Malam harinya, terjadi ledakan di Rusunawa Wonocolo, Sidoarjo, Jawa Timur. Pada kasus ini, seorang perempuan (istri dari pelaku bom) dan seorang anaknya tewas terlebih dulu akibat ledakan.
Satu hari sebelumnya, Sabtu (12/5), polisi menangkap dua perempuan yang diduga sebagai pengikut Negara Islam Irak dan Suriah (ISIS).
Keesokan harinya, perempuan yang dicatat sebagai pengebom bunuh diri lainnya adalah Tri Ernawati yang meledakkan diri di gerbang kompleks Markas Polrestabes Surabaya, Senin pagi (14/5/2018).
Baca: Kemenag Ternyata Rekomendasikan 2 Penceramah Ini: Eks Terpidana Korupsi & Orang Meninggal Tahun Lalu
Dua tahun sebelumnya pada 10 Desember 2016 Dian Yulia Novi adalah perempuan pertama di Indonesia yang mencoba menjadi ‘pengantin’, sebutan untuk pelaku bom bunuh diri.
Rencana Dian gagal. Dian ditangkap aparat saat merencanakan serangan bom bunuh diri ke Istana Negara.
Dari semua peristiwa yang ada, melibatkan kelompok teroris yang diantaranya adalah perempuan.
Pelibatan perempuan (istri) dalam aksi bom bunuh diri bukanlah hal yang baru tapi serangan bom bunuh diri yang melibatkan perempuan sebagai pelaku aktif merupakan fenomena baru di dalam peta aksi teror di Indonesia.
Mengapa perempuan?
Perempuan dianggap efektif karena lebih sedikit dicurigai ketimbang laki-laki. Bahwa petugas keamanan di sebuah tempat misalnya, jarang menggeledah tubuh perempuan saat memasuki sebuah tempat atau menyeberangi sebuah perbatasan.
Sifat umum perempuan yang selalu bergantung pada suami dalam pengambilan keputusan dan cenderung tidak independen menyebabkan perempuan rentan terhadap radikalisme.
Fenomena bom Surabaya membuktikan peran perempuan dalam gerakan radikal tak lagi bersifat individual, melainkan sebagai pelaku utama yang memiliki kekuatan.
Baca: OPINI: Dampak Nikah Dini di Sulsel
Selama ini fokus pemberantasan terorisme diarahkan k ekaum laki-laki. Keterlibatan perempuan yang memposisikan diri sebagai pendukung terorisme, baik sebagai perekrut maupun korban, luput dari perhatian.

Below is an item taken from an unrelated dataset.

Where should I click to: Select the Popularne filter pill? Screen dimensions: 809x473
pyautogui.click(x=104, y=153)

Penelitian yang dilakukan Institute for Policy of Conflict (IPAC) tahun lalu menunjukkan perempuan Indonesia mulai mengambil peran dalam tindak ekstrimisme dan radikalisme, bahkan beberapa dari mereka ingin menjadi pembom bunuh diri.

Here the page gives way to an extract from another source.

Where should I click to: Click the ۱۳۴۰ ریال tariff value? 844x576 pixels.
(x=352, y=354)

Dalam bukunya berjudul, Women As Terrorist; Mothers, Recruiters, And Martyrs R. Kim Cragin dan Sara A. Daly juga menyebutkan berbagai peran pendukung yang dilakukan perempuan dalam organisasi atau kegiatan terorisme yaitu mulai dari perekrut, sebagai pengelola keuangan, sebagai propaganda, sebagai kurir kebutuhan melakukan serangan, bahkan menyiapkan aspek finansial, sampai menjadi pengebom bunuh diri.

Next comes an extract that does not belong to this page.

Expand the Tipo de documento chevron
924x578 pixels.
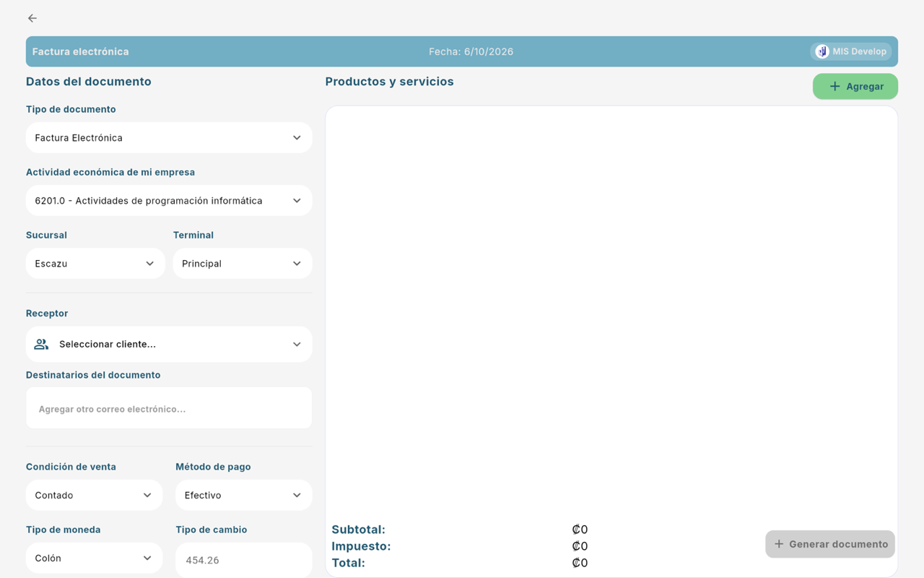[x=297, y=137]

Selain itu, peran perempuan sebagai pendukung radikalisme diperkuat dengan adanya konsep radikalisme yang membuat pemilahan secara gender dalam berjihad.
Di mana jihad besar seperti maju ke medan tempur hanya pantas dilakukan oleh kaum lelaki dan mati sebagai syuhada.
Sementara peran kaum perempuan (istri) hanya kebagian jihad kecil, sebagai pendorong an penguat imam suami serta menyiapkan suami atau anak lelaki maju ke medan tempur.
Jihad kecil lainnya adalah mempunyai anak sebanyak-banyaknya, terutama anak lelaki yang kelak siap jadi jundullah-tentara Tuhan. Memiliki jundullah adalah sebuah kebanggaan besar bagi perempuan.
Dalam organisasi keagamaan, juga secara umum mempertegas bahwa peran perempuan dalam kelompok radikal sesungguhnya tidak utama dan bukan sentral.
Namun peran mereka akan cepat diakui dan dihormati jika mereka dapat menunjukkan keberanian dalam berkorban, termasuk korban jiwa dan raga menjadi pelaku bom bunuh diri.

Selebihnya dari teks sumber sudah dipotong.